INSTRUCTIONS FOR THE TASK – Take the line containing "The image size is (1025, 591)." and each line after it through the end of the data below, and return them exactly, minus any pictures.

[Stored data]
--------------------------------------------------

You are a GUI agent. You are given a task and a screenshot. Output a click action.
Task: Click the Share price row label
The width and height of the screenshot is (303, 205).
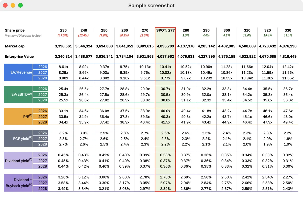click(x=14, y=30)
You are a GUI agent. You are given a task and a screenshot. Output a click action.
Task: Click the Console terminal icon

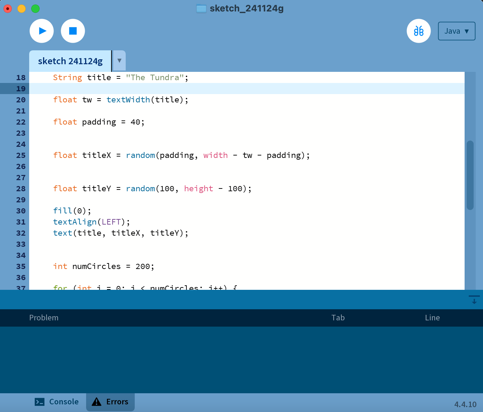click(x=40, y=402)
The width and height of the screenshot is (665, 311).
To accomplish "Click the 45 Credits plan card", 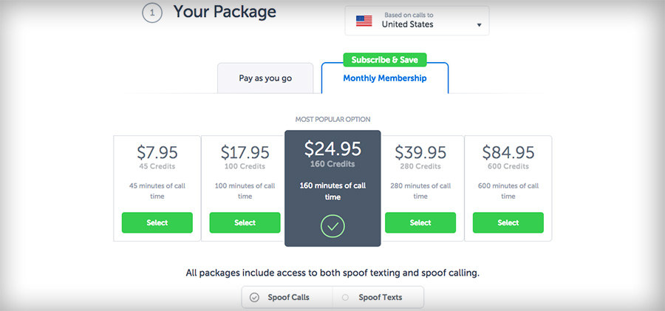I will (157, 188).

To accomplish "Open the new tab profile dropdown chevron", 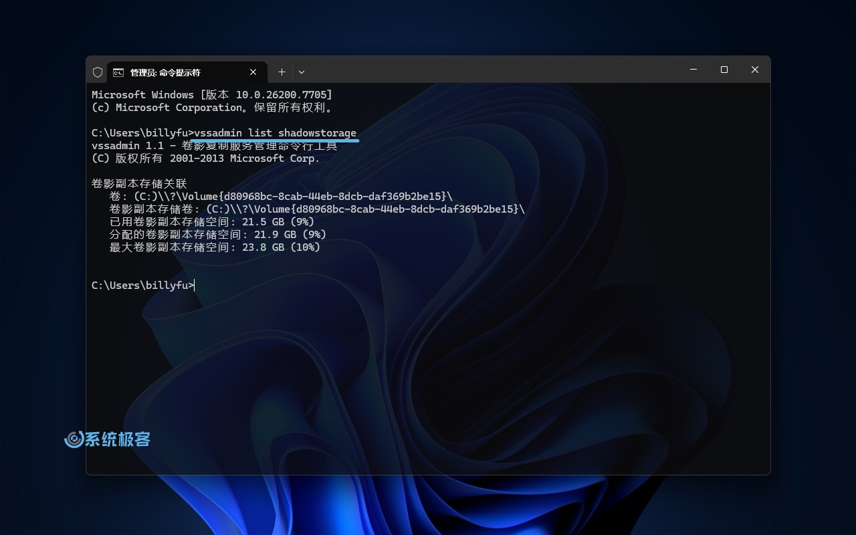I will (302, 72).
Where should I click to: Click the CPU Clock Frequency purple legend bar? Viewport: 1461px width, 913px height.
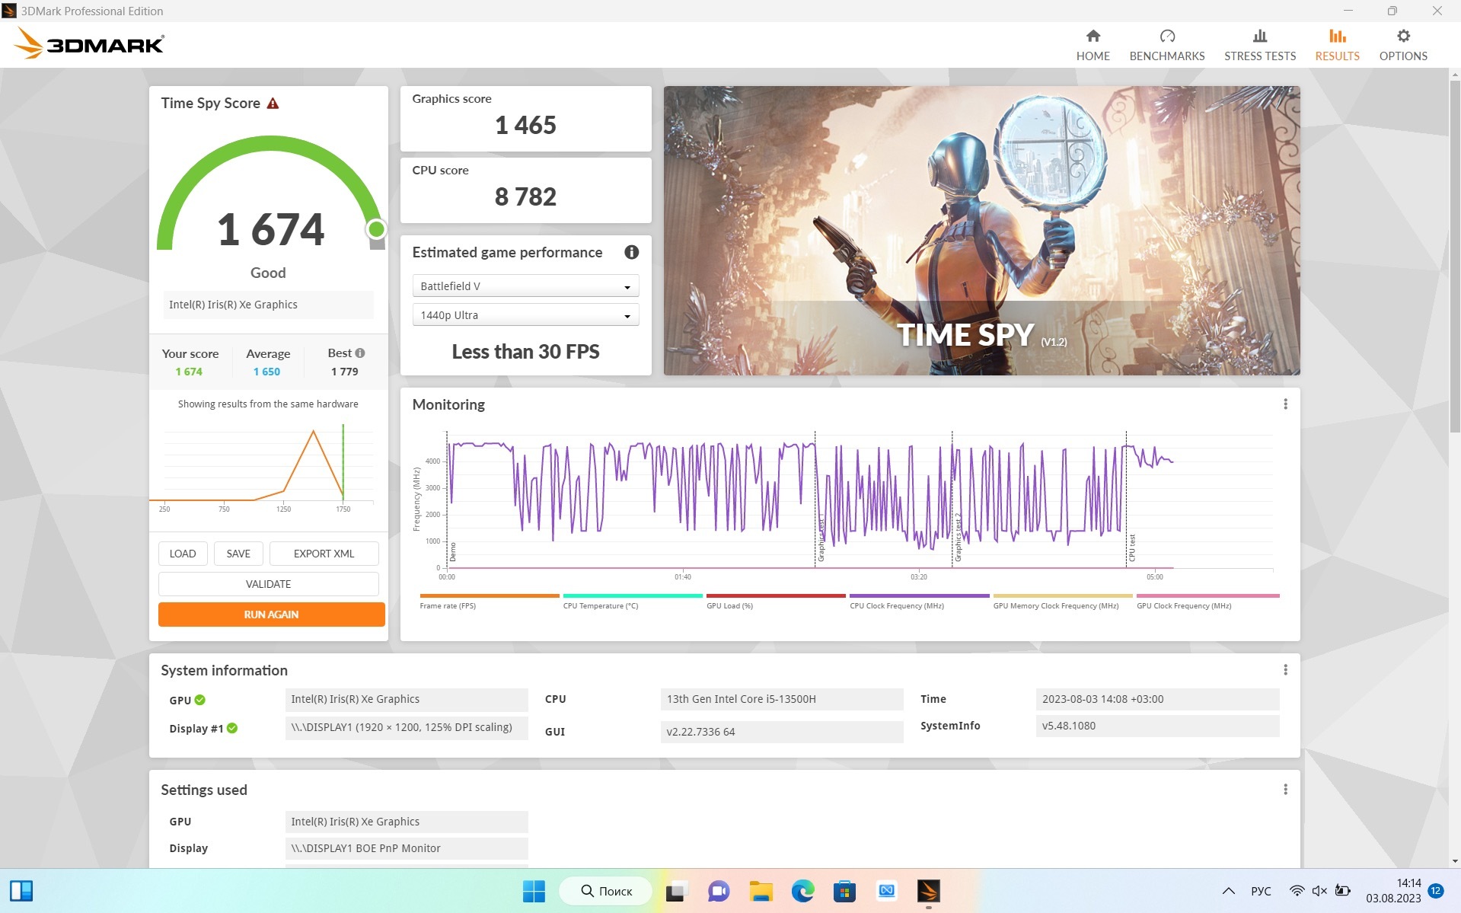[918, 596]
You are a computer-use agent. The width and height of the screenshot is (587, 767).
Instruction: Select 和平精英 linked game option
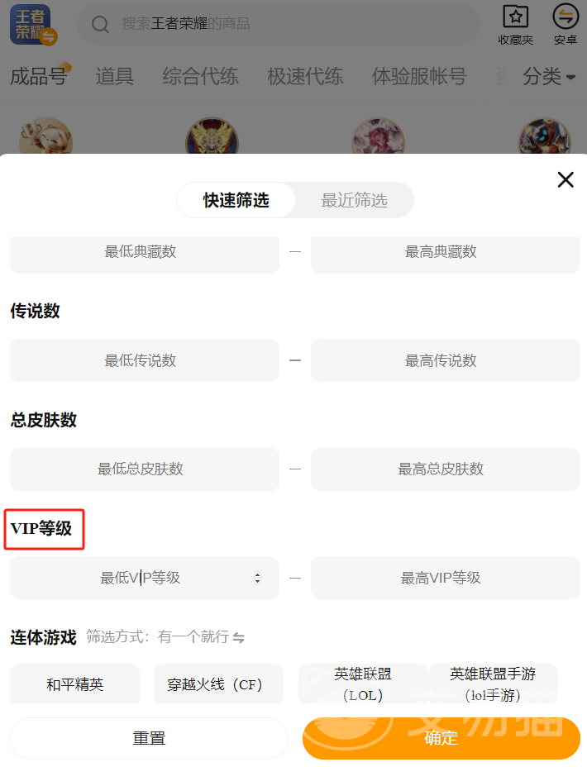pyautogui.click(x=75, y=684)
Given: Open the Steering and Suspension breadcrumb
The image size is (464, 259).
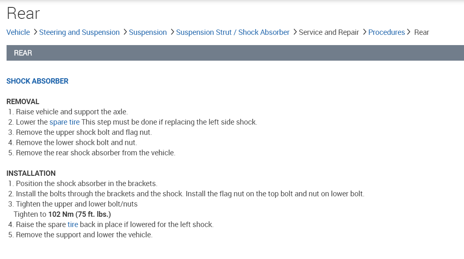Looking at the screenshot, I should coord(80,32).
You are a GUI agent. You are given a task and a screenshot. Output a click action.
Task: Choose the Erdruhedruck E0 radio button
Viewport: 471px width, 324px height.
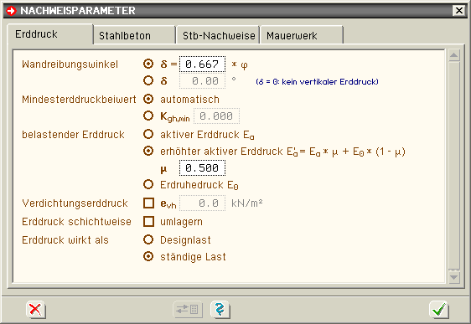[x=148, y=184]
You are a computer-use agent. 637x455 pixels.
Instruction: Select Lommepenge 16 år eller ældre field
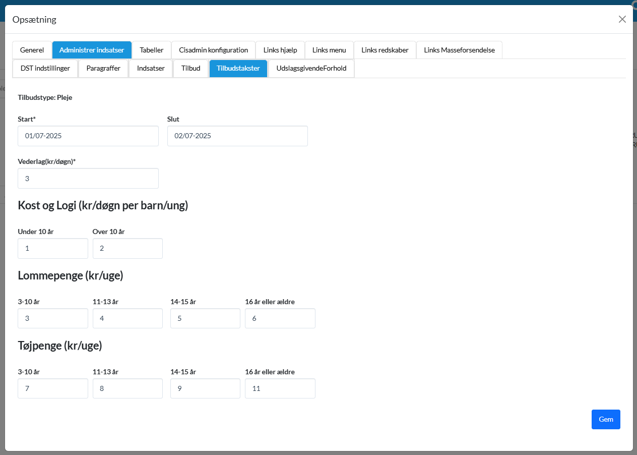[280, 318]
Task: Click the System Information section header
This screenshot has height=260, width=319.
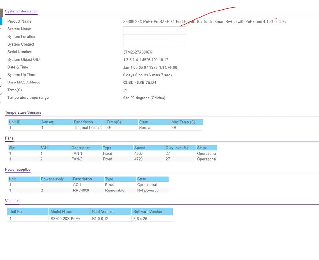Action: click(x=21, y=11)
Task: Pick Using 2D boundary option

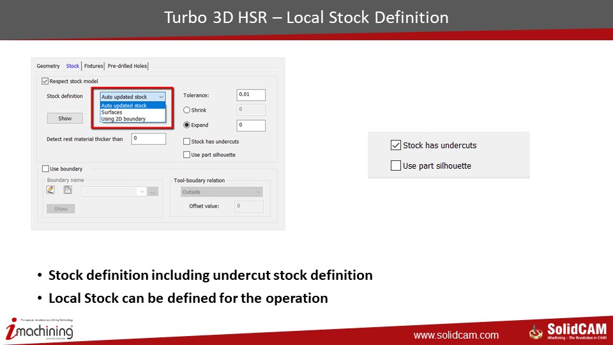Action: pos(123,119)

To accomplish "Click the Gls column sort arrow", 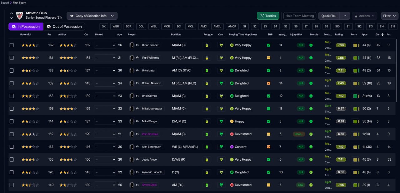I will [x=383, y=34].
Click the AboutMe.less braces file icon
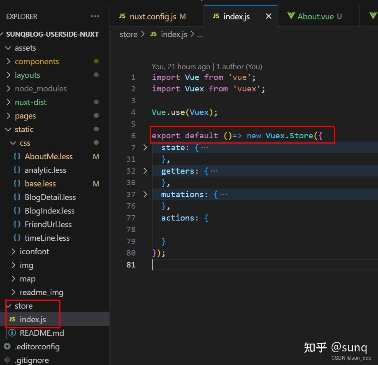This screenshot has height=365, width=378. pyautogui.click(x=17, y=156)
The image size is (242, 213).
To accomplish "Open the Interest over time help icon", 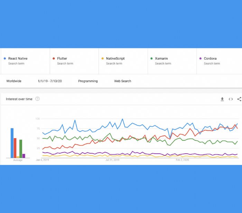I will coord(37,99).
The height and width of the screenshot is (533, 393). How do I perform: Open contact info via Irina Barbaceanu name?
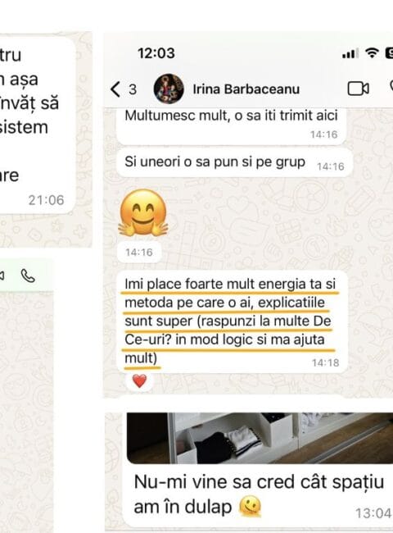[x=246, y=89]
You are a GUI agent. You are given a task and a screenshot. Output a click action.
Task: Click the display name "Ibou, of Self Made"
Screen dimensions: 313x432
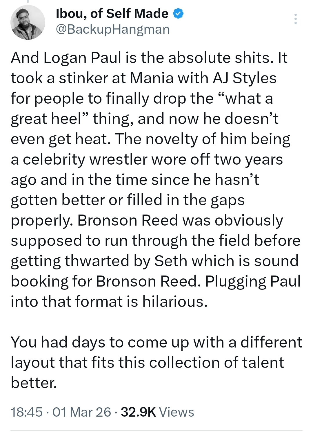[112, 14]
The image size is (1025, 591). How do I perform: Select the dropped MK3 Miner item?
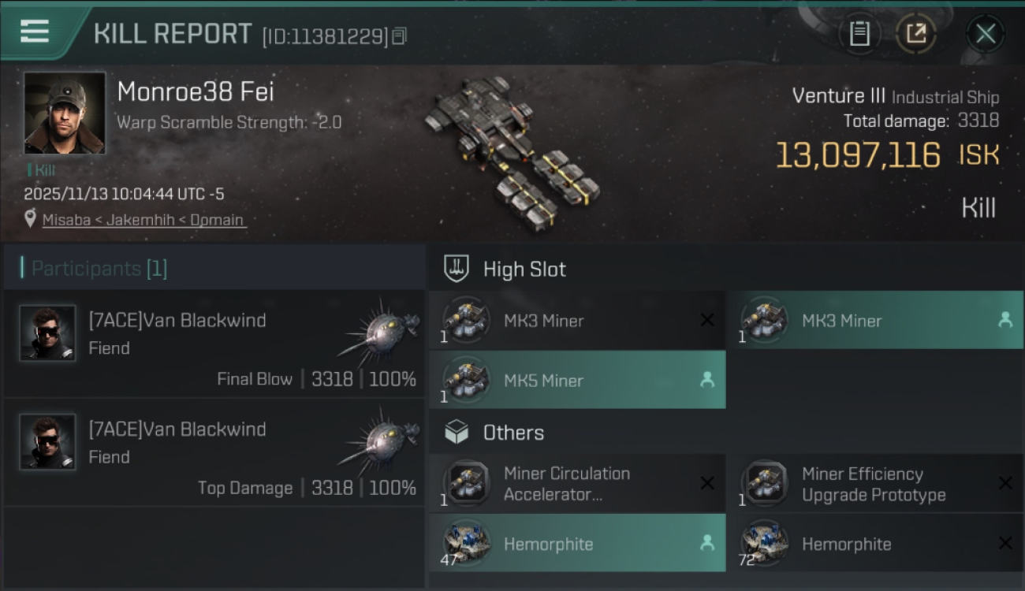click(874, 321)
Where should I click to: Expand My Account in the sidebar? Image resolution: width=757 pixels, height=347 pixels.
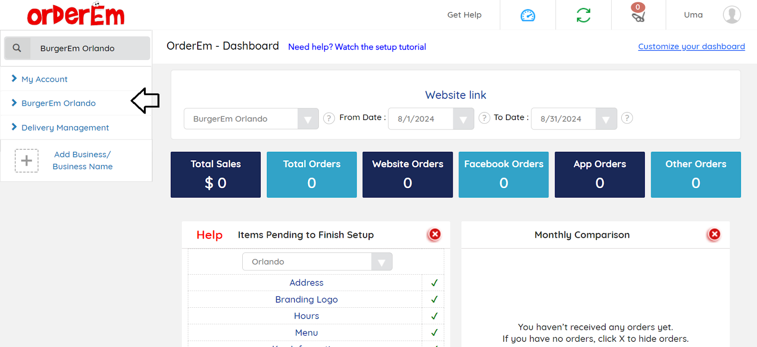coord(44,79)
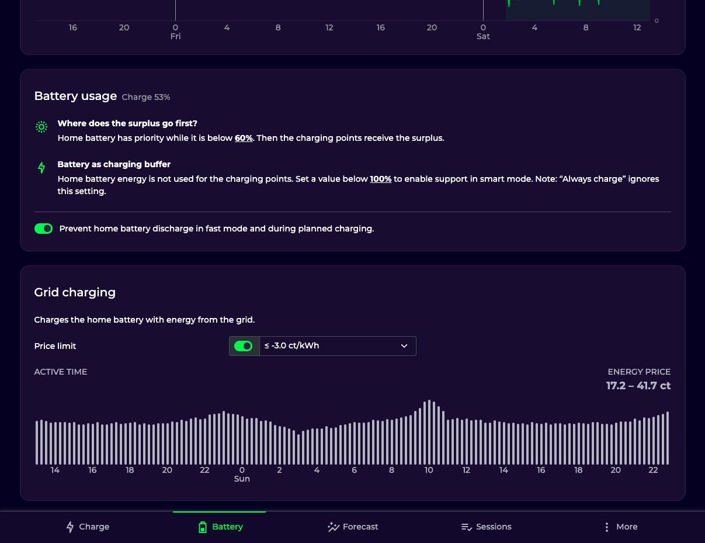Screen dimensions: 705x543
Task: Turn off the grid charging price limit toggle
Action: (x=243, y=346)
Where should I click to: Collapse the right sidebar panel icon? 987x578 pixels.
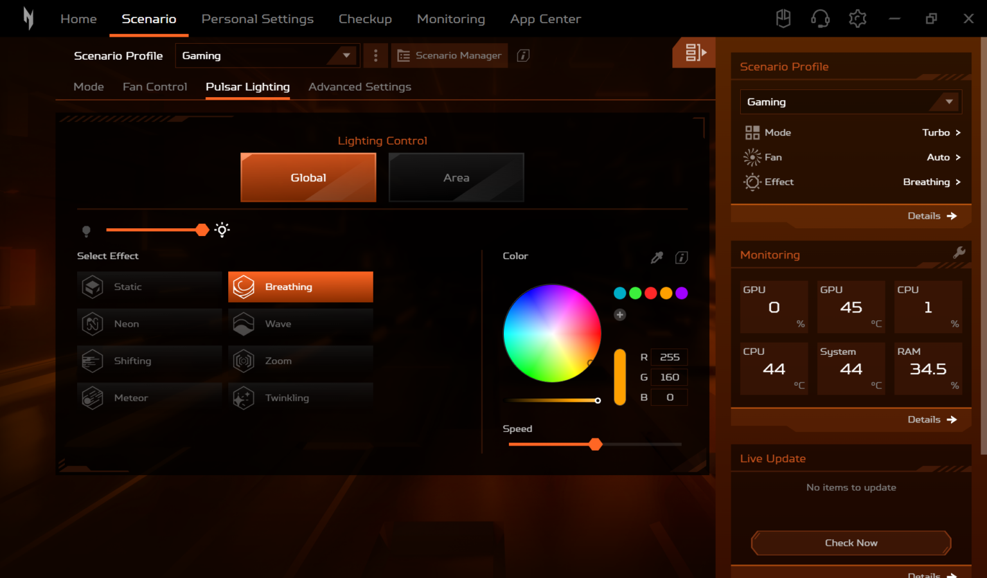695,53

--------------------------------------------------

ANSWER –
The image size is (1025, 591). How do I perform: Select the dropped MK3 Miner item?
click(874, 321)
Where should I click to: Expand My Account in the sidebar? Image resolution: width=757 pixels, height=347 pixels.
coord(44,79)
Screen dimensions: 705x543
Task: Turn off the grid charging price limit toggle
Action: (x=243, y=346)
Where should I click to: Collapse the right sidebar panel icon? 987x578 pixels.
695,53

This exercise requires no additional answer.